Combien nous coûtera une Suisse neutre en CO2 ?

Différentes voies peuvent être empruntées pour parvenir à un approvisionnement énergétique neutre pour le climat en Suisse. Mais lesquelles sont réalisables ? Quel stockage d'énergie est nécessaire - et combien cela coûte-t-il ? Andreas Züttel, directeur du centre commun de recherche énergétique de l'Empa et de l'EPFL à Sion, a calculé la réponse.
17.02.2022

Il s'agit d'un communiqué de presse de l'Empa, qui ne reflète pas forcément l'opinion de l'AES.

 

D'ici 2050, la Suisse doit atteindre la neutralité climatique, selon une décision du Conseil fédéral du mois d’août 2019, adoptée en tant que stratégie climatique à long terme par le Conseil fédéral en janvier 2021. Mais qu'est-ce que cela signifie dans la pratique ? Par quel moyen ces objectifs peuvent-ils être atteints, que faut-il pour cela et combien cela coûte-t-il ? Andreas Züttel, directeur du LMER à Sion, un centre de recherche commun de l'Empa et de l'EPFL, a fait un calcul détaillé en collaboration avec l'ancien directeur de l'Empa, Louis Schlapbach, et l'a publié dans la revue spécialisée "Frontiers in Energy Research".

Électrique, hydrogène ou synfuels ?

Les chercheurs ont calculé trois scénarios différents et les ont comparés aux coûts actuels de l'énergie, qui s'élèvent à environ 3000 francs par habitant et par an. Le premier défi consiste à remplacer les centrales nucléaires suisses, qui devront être arrêtées d'ici 2050. Rien que pour cela, il faut une surface de toit solaire de 16 mètres carrés par habitant de la Suisse. Pour chaque habitant, il faudrait une batterie de stockage de 9 kWh pour stocker l'électricité récoltée pendant la journée jusqu'à la nuit. En outre, il faudrait quatre grandes centrales de pompage-turbinage de la taille de la centrale de la Grande Dixence pour stocker l'électricité estivale jusqu'en hiver. Cette hypothèse de base s'applique à tous les scénarios.
-- -- --
Travail demandé —
1. Énumérez les équipements que l'hypothèse de base du document source impose à tous les scénarios, avec la quantité indiquée pour chacun.
2. Traduisez en anglais la phrase suivante du document source : « Le premier défi consiste à remplacer les centrales nucléaires suisses, qui devront être arrêtées d'ici 2050. »
-- -- --
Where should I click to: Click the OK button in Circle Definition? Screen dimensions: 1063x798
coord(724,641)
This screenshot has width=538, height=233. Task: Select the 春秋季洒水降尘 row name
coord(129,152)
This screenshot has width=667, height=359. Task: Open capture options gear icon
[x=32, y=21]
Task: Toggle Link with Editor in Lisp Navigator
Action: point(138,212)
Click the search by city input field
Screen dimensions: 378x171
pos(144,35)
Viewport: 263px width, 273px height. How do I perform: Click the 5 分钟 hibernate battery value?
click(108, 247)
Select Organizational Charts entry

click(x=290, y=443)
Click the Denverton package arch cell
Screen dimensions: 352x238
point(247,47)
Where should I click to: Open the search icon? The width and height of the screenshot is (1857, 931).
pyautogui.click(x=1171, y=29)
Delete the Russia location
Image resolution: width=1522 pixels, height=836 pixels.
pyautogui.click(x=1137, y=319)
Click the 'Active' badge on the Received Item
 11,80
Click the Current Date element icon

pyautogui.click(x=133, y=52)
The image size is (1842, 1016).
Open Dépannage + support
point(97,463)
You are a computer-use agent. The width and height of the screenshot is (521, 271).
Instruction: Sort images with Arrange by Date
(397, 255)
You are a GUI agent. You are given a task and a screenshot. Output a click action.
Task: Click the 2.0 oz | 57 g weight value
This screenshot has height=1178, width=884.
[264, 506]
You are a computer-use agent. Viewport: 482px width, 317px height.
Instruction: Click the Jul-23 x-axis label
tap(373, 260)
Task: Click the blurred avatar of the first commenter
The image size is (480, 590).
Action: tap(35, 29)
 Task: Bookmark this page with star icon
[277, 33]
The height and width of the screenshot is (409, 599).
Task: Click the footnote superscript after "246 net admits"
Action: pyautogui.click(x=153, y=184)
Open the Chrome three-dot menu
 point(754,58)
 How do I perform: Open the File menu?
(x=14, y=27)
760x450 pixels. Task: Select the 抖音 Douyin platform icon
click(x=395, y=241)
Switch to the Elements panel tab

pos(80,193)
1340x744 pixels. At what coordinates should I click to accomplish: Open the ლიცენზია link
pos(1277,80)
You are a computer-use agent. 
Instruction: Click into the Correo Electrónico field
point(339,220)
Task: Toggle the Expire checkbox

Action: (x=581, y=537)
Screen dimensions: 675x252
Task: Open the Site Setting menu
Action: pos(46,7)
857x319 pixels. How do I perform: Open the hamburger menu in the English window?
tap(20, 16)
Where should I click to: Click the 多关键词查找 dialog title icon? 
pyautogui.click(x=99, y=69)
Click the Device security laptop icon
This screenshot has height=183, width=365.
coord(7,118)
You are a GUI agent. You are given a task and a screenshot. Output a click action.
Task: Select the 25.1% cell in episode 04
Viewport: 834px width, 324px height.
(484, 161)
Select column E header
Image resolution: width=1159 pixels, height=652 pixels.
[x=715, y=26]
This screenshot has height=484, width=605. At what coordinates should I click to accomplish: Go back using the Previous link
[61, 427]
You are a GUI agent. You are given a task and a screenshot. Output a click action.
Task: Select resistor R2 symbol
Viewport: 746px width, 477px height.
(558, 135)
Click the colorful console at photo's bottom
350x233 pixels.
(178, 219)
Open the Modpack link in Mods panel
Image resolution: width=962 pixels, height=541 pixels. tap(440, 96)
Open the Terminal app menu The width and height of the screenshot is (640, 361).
-- -- --
Réponses attendues —
1.
- Une surface de toit solaire de 16 mètres carrés par habitant
- Une batterie de stockage de 9 kWh par habitant
- Quatre grandes centrales de pompage-turbinage de la taille de la centrale de la Grande Dixence

2. The first challenge is to replace the Swiss nuclear power plants, which will have to be shut down by 2050.